À 14 h 30, samedi 8 novembre, nous étions cent, dans les starting-blocks, postés çà et là dans la ville, à avoir rendez-vous avec un inconnu dont nous n’avions que le numéro de portable, reçu par mail, avec l’adresse du rendez-vous. Et des consignes : « Ne vous appelez pas. Si besoin, un SMS. À 15 h pile, vous ouvrirez le parapluie. Puis, vous marcherez jusqu’au musée d’arts en restant ensemble. »
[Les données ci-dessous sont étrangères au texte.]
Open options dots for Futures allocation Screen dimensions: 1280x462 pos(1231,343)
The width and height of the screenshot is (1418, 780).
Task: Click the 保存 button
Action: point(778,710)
Coquin de sort, il ne pleuvait pas. Sous notre parapluie, allions nous affronter une pluie de regards dubitatifs ? De Petit coin de parapluie contre un coin de paradis, la balade allait peut-être se muer, sur un air de Brassens toujours, en Avec mon parapluie, j’avais l’air d’un con .
Mon inconnu
Mon inconnu est arrivé un peu en retard. Un homme, Philippe, 70 ans, spontanément avenant. De ces gens dont on prend le bras naturellement pour se mettre sous un parapluie. Ce qu’on a fait. Musée d’arts, expo sur la pluie, parapluie. Philippe ne savait pas grand-chose. C’est son amoureuse qui les avait inscrits. En arrivant au rendez-vous, ils ont compris qu’ils ne chemineraient pas ensemble. Ça a fait marrer Philippe.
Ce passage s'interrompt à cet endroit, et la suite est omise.